Computers are already able to play chess games and they became unbeatable opponents; we let them read our texts and they started to write. They also learned to paint and retouch photographs. Did anyone doubt that artificial intelligence would be able to do the same with speeches and music?
Google’s research division has presented AudioLM, a framework for generating high-quality audio that remains consistent over the long term. To do this, it starts with a recording of just a few seconds in length, and is able to prolong it in a natural and coherent way. What is remarkable is that it achieves this without being trained with previous transcriptions or annotations even though the generated speech is syntactically and semantically correct Moreover, it maintains the identity and prosody of the speaker to such an extent that the listener is unable to discern which part of the audio is original and which has been generated by an artificial intelligence.
The examples of this artificial intelligence are striking. Not only is it able to replicate articulation, pitch, timbre and intensity, but it is able to input the sound of the speaker’s breathing and form meaningful sentences. If it does not start from a studio audio, but from one with background noise, AudioLM replicates it to give it continuity. More samples can be heard on the AudioLM website.
Google Brain
Google Audio LM is an artificial intelligence trained in semantics and acoustics. How does it do it? The generation of audio or music is nothing new. But the way Google researchers have devised to tackle the problem is. From each audio, semantic markers are extracted to encode a high-level structure (phonemes, lexicon, semantics…), and acoustic markers (speaker identity, recording quality, background noise…). With this data already processed and understandable to the artificial intelligence, AudioML begins its work by establishing a hierarchy in which it first predicts the semantic markers, which are then used as conditions for predicting the acoustic markers. The latter are then used again at the end to convert the bits into something humans can hear.
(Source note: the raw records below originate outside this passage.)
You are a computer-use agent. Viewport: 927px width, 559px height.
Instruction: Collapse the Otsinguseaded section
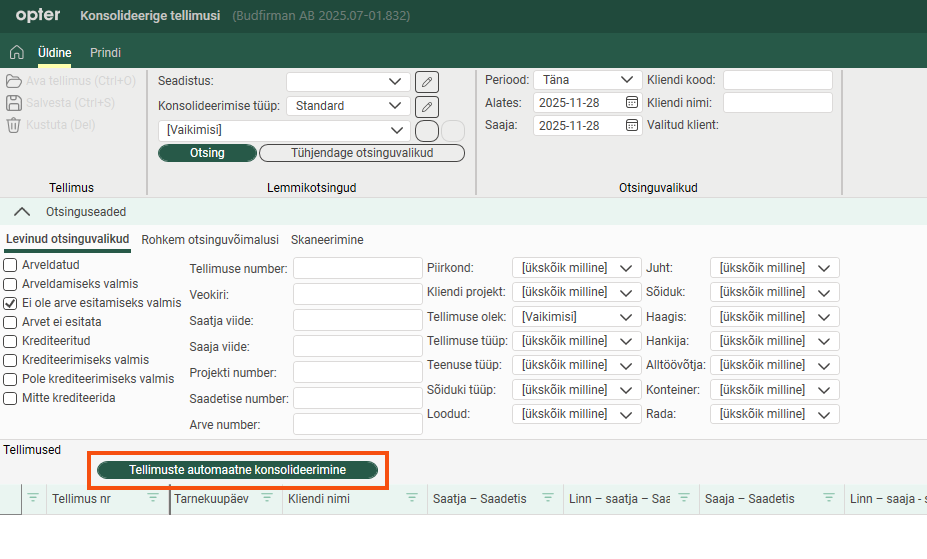(22, 212)
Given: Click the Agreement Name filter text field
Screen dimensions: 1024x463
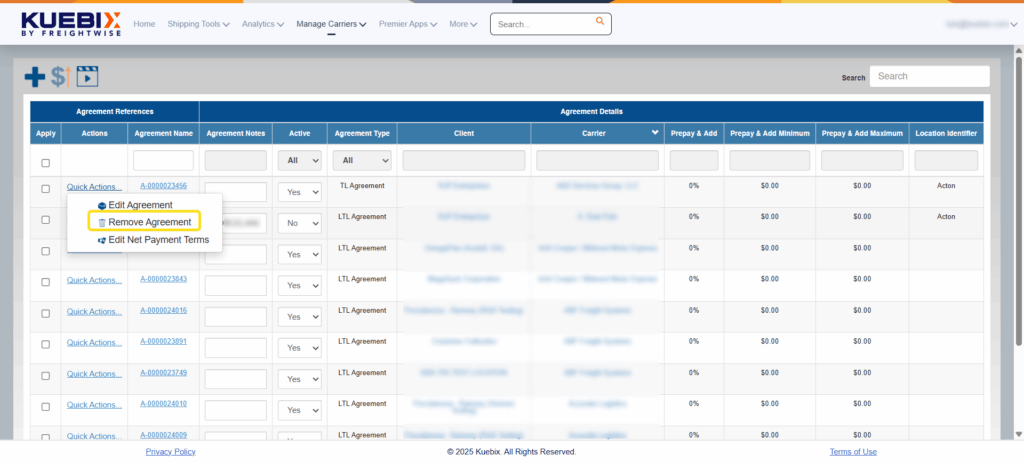Looking at the screenshot, I should click(x=163, y=160).
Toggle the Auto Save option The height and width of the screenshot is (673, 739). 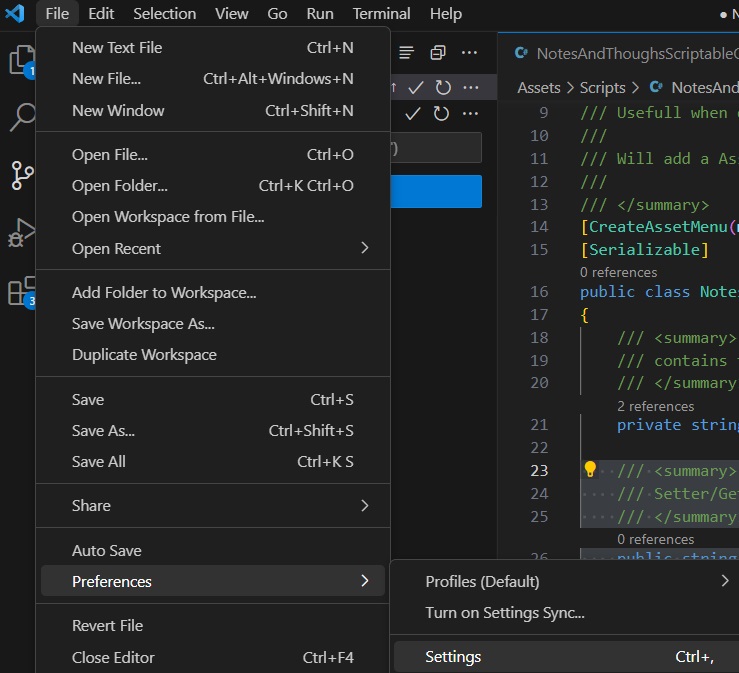tap(107, 550)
This semantic separation of acoustics, and its hierarchy, is not only a beneficial practice for training language models to generate speech. According to the researchers, it is also more effective for continuing piano compositions, as they show on their website. It is much better than models that are only trained using acoustic markers.
The most significant thing about AudioLM’s artificial intelligence is not that it is able to continue speeches and melodies, but that it can do everything at once. It is therefore a unique language model that can be used to convert text to speech – a robot could read entire books – or to make any device able to communicate with people using a familiar voice. This idea has already been explored by Amazon, which considered using the voice of loved ones in its Alexa speakers.
Innovation or danger?
Software such as Dalle-2 and Stable Diffusion are exceptional tools that allow ideas to be sketched out or creative resources to be generated in a few seconds. Audio can be even more important, and one can imagine the voice of an announcer being used on demand by various companies. Even films could be dubbed with the voices of deceased actors. The reader may be wondering whether this possibility, while exciting, is not dangerous. Any audio recording could be manipulated for political, legal or judicial purposes. Google says that, while humans may have difficulty detecting what comes from humans and what comes from artificial intelligence, a computer can detect whether the audio is organic or not. In other words, not only can the machine replace us, but another machine will be essential to assess its work.
For the moment AudioLM is not open to the public, it is only a language model that can be integrated into different projects. But this demonstration, together with OpenAI’s Jukebox music programme, shows how quickly we are entering a new world where nobody will know, or care, whether that photograph is taken by a person or whether there is a person or an artificially generated voice-over on the other end of the phone in real time.